I don't come around here often so sorry for the late response.
The premise that 'rising waters raise all ships' is the general idea behind trickle down economics. It means when you cut taxes for companies and investors, they invest and spend more and as a result, everyone's lives improve. When you punish them, they spend less and those at the bottom of the distribution suffer the most. This is true and has been demonstrated since the 1980s in the following ways :
Avg Home Size by Decade
[
www.newser.com]
Also...
[
www.heritage.org]
Some highlights :
* 38 percent of the persons whom the Census Bureau identifies as "poor" own their own homes with a median value of $39,200.
* 62 percent of "poor" households own a car; 14 percent own two or more cars.
* Nearly half of all "poor" households have air-conditioning; 31 percent have microwave ovens.
* Nationwide, some 22,000 "poor" households have heated swimming pools or Jacuzzis.
So - has the 'rising waters raised all ships'? Have people's lives improved since the 'Reaganomics' of the 1980s? Absolutely.
One other glaring thing is that - when economists talk about capital spending from the top distributing wealth to the bottom - they're not restricting their premise to within the USA. In fact, the majority of "working class" who have received the most direct money has been basically everywhere besides the USA. See this : [
ourworldindata.org]
***************************************************
Clearly it "works" in the sense that does what it claims - but whether you think it "worked" or not will depend on what YOUR expectations are.
Did you expect a tax cut to usher in the utopia? Did you expect globalization to guarantee an elimination of American poverty? Did you expect it to create single payer health care? I don't know, I don't know what you expected it to do but it definitely did do what it was meant to do which was raise our GDP and raise people's standards of living.
****************************************************
Regarding Kansas.
The Republicans in Kansas assumed that the thing holding people out of their state was their already "bottom 20% in the country" taxes.

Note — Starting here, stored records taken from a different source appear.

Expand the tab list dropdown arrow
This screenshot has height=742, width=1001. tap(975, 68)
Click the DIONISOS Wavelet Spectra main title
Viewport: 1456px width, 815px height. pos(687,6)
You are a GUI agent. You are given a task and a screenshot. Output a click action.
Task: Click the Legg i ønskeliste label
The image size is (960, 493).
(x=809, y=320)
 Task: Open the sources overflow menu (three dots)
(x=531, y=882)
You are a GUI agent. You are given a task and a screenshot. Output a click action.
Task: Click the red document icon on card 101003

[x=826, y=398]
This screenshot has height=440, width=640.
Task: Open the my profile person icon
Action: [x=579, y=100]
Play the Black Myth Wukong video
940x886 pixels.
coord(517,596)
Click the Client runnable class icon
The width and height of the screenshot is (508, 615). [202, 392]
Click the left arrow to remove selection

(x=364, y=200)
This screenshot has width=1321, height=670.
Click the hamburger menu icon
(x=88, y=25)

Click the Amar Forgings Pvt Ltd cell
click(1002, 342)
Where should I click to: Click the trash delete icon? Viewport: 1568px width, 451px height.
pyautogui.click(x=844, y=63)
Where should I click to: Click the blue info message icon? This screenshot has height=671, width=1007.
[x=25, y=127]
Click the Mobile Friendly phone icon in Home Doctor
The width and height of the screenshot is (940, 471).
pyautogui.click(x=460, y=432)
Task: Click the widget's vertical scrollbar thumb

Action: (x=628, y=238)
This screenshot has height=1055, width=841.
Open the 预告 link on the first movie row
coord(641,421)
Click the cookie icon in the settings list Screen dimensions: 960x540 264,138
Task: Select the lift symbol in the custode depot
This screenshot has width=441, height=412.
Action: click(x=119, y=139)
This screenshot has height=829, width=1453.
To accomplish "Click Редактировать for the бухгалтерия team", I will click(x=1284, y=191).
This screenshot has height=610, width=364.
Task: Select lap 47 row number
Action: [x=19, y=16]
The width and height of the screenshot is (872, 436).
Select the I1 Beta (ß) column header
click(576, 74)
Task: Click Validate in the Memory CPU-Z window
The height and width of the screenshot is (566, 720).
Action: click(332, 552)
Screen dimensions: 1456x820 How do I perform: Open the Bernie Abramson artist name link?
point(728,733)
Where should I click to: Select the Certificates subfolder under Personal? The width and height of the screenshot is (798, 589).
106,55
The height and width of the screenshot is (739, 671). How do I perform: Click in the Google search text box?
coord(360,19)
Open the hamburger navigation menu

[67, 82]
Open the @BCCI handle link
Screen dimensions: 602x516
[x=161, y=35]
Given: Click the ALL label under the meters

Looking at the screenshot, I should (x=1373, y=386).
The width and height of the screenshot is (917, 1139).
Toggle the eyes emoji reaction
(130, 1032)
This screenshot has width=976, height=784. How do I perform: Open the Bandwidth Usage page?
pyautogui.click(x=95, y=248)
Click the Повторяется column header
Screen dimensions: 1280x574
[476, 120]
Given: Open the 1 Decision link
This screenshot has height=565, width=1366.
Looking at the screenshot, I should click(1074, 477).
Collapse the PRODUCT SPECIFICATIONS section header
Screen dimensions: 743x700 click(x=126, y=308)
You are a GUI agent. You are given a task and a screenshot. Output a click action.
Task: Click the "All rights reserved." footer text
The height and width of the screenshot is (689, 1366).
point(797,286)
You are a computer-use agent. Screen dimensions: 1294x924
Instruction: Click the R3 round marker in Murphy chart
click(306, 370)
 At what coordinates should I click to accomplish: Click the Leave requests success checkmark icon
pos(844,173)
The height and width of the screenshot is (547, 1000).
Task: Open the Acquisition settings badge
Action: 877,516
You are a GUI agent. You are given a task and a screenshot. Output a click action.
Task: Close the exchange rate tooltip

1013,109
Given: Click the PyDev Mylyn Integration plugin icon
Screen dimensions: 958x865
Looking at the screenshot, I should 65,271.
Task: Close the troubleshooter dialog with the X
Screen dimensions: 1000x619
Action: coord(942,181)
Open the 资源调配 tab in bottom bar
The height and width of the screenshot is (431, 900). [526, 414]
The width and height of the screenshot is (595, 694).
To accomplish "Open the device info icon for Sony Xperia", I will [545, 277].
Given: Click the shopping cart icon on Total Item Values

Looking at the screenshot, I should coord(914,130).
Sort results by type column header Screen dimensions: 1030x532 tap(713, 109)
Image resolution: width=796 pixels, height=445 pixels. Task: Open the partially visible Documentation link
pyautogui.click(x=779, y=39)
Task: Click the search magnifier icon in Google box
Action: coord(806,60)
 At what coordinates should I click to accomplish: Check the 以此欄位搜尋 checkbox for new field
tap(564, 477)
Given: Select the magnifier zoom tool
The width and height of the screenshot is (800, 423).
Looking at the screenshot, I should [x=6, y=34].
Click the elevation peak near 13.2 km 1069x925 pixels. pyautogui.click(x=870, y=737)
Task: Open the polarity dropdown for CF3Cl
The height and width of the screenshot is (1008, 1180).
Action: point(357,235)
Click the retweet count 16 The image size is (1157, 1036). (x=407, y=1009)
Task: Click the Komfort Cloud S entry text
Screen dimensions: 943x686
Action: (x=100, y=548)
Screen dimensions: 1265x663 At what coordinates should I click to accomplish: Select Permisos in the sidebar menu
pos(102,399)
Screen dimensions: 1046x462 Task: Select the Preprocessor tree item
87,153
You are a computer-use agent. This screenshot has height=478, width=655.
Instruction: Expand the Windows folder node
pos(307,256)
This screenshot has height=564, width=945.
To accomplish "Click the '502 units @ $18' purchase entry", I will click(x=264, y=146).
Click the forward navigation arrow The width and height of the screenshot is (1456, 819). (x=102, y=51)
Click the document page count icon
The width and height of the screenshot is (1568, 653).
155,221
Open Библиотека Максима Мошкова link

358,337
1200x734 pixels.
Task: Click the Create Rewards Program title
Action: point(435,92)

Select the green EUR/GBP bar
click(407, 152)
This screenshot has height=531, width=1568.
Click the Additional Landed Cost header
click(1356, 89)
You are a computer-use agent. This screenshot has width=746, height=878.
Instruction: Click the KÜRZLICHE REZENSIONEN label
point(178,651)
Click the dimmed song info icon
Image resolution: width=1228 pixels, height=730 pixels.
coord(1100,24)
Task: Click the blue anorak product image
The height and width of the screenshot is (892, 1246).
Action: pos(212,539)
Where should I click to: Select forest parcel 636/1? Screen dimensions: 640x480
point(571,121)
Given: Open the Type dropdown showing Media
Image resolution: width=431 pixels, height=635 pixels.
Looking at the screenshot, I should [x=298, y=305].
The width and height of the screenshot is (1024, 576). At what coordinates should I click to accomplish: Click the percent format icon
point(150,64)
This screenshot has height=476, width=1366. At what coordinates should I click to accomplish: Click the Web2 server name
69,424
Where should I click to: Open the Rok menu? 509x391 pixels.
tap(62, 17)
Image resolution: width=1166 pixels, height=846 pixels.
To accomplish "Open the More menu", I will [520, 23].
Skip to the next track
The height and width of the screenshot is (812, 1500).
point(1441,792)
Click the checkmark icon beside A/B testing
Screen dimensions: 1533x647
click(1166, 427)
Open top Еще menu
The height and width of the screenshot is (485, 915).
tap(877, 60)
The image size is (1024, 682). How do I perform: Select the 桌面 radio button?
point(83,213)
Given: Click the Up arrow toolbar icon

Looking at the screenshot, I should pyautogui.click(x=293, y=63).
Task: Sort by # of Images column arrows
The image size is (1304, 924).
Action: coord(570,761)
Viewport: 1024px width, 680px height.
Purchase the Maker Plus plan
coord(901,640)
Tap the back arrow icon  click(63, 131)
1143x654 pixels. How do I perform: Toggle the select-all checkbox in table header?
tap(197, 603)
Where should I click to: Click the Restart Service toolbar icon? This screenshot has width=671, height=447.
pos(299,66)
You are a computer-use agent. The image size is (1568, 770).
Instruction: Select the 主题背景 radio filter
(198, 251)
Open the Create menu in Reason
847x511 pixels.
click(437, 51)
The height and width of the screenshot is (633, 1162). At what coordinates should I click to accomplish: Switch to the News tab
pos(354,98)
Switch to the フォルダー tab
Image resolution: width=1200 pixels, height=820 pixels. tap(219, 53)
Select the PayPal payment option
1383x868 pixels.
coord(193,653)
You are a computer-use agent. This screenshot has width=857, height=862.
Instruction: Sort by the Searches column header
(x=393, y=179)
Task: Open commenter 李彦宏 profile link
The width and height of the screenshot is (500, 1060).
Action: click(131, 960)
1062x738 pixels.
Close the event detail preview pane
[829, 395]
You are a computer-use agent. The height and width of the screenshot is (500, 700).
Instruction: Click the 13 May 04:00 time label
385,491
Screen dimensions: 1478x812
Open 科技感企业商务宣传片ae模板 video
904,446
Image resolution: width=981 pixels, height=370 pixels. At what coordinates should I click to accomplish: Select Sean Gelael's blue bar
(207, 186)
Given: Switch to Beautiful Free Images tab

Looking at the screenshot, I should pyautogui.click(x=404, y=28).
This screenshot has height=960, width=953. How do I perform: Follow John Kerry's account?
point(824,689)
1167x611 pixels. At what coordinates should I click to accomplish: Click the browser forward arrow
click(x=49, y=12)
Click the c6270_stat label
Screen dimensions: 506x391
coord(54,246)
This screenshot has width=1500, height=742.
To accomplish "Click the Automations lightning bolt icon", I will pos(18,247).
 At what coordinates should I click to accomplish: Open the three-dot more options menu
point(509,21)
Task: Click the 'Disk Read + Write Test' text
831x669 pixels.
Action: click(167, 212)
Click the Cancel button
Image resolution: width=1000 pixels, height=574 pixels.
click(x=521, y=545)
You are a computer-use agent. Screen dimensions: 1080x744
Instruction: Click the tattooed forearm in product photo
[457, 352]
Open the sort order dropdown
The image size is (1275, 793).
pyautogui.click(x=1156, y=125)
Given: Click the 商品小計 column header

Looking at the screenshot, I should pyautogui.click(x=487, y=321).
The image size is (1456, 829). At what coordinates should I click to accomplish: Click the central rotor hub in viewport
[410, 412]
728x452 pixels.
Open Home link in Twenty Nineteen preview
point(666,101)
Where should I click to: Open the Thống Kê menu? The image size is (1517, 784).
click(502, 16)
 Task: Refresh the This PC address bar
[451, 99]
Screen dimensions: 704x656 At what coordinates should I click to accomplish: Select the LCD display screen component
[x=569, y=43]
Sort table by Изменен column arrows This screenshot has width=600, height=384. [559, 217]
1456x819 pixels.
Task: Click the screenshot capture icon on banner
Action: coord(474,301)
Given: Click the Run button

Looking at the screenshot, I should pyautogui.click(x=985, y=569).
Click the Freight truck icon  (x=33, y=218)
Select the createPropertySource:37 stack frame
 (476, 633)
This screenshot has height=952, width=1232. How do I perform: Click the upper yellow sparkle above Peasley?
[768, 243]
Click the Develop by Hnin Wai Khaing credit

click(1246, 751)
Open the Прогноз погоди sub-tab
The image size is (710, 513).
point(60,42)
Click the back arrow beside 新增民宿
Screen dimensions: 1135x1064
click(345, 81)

That was dumb. It's a dumb idea to think that if cutting *some* taxes is beneficial then *cutting all the taxes* will be exponentially so. When they cut all the business taxes to zero, it made sense for people to become 1099 contractors (ie, self exployed) because then they paid *NO taxes*.
There is absolutely a "sweet spot" where you're lower than your competition, you have attracted talent to your area, your schools are not falling apart and a small incentive to invest will reap rewards.
If you go below this sweet spot, all your doing is taking money out of the tax coffers and you'll know if you're doing it right by measuring the tax coffers themselves. If they drop instead of go up, you did it wrong.
FWIW, I don't believe in 'never ending Reaganomics'. Just because a tax cut is beneficial and aids the economy doesn't mean it's a never ending party every time you cut. There are diminishing returns. If Trump came out and said he wanted to cut another 10% I'd be against it, for instance. We're in a good spot where we're actually making more tax revenue than we were before and that's how you know it was a successful cut.
Edited 1 time(s). Last edit at 11/04/2019 12:15PM by Death_Claw.